When Elm Park streets were laid out in the 1930s, whoever named Brian Close could not have foreseen an England cricket captain called – Brian Close.

But some names can be decoded. Romford’s Albert Road must commemorate Queen Victoria’s husband, Prince Albert, who died suddenly in December 1861. Clues? Well, it’s off Victoria Road, and one of the older properties bears the date “1862”.

Alfred Douglas Hamilton was a distant cousin of the Scottish grandee, the Duke of Hamilton. Around 1900, he created two streets at Harold Wood – Douglas Avenue and Hamilton Drive.

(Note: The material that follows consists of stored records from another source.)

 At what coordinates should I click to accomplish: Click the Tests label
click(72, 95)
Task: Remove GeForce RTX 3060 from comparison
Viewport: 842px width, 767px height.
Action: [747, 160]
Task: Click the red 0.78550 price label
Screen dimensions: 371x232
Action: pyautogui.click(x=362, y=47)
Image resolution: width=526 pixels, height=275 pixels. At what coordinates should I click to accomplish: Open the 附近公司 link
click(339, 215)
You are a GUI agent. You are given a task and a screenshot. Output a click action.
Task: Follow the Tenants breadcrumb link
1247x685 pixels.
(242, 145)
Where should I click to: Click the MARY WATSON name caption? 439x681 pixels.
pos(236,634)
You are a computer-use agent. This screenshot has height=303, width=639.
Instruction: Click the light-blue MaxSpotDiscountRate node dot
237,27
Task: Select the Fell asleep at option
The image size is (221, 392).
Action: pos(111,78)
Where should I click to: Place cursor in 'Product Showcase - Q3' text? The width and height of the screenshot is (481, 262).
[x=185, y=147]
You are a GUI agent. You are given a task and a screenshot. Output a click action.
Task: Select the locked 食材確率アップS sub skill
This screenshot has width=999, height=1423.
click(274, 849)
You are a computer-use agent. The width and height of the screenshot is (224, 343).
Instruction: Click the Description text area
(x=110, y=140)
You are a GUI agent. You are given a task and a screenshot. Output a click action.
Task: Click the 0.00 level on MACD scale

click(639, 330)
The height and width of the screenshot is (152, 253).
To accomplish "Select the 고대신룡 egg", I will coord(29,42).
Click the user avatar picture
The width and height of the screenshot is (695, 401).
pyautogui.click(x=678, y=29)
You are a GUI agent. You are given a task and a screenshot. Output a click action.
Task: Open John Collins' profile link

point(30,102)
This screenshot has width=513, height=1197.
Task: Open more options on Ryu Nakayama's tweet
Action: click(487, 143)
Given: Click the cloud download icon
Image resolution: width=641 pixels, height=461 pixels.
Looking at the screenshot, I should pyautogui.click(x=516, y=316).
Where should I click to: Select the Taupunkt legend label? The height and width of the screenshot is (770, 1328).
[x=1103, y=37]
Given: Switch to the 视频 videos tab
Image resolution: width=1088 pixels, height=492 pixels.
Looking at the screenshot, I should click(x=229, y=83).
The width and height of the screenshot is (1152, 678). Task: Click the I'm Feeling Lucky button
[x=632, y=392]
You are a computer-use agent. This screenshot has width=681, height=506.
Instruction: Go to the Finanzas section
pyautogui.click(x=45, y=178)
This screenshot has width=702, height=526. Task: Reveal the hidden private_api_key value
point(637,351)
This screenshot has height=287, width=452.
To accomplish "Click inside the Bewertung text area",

Samuel and Edward Jutsum were listed among local farmers in 1848. Their unusual surname comes from Devon. They did not stay in the area for long, but Jutsums Lane, on Romford’s western fringe, remembers them.

John Heaton of Bedfords is recalled in Heaton Avenue, Straight Road. An experimental farmer, he was hailed by a breathless admirer in 1816 as the first man in Havering to grow mangelwurzels (a type of root vegetable). Everybody has to be famous for something.

By contrast, Squirrels Heath Road at Harold Wood was known as Ropers Hill until the 1920s, after the Roper family who farmed on the site of Redden Court School. The name did not survive.

Around the former Hornchurch aerodrome, fighter pilots from the two world wars are remembered – Robinson, Sowrey and Tempest from 1914-18, Mungo Park, Deere, Malan, Bader and Tuck among the heroes of the Battle of Britain – along with the head of Fighter Command, “Stuffy” Dowding.

One technique used by developers building near a stately mansion was to borrow the names of former owners, the more aristocratic the better.

Ex-owners of Hare Hall (now Royal Liberty School) gave swish-sounding names to Gidea Park streets – Wallenger, Pemberton, Castellan, Severn.

When building began in Upminster in 1909, developers used names like Deyncourt, Engayne and Branfill to add cachet to their new homes.

But for 99 years from 1543, Upminster Hall had belonged to a family called Latham. That didn’t sound aristocratic, and so “Latham” was scratched off the map and replaced with the much posher “Waldegrave”. The famous Victorian Society hostess, Lady Waldegrave, had lived at Navestock, but Navestock is not Upminster.

The Lathams eventually got posthumous revenge, in the modern gated development, Latham Place, where houses sell for over a million pounds.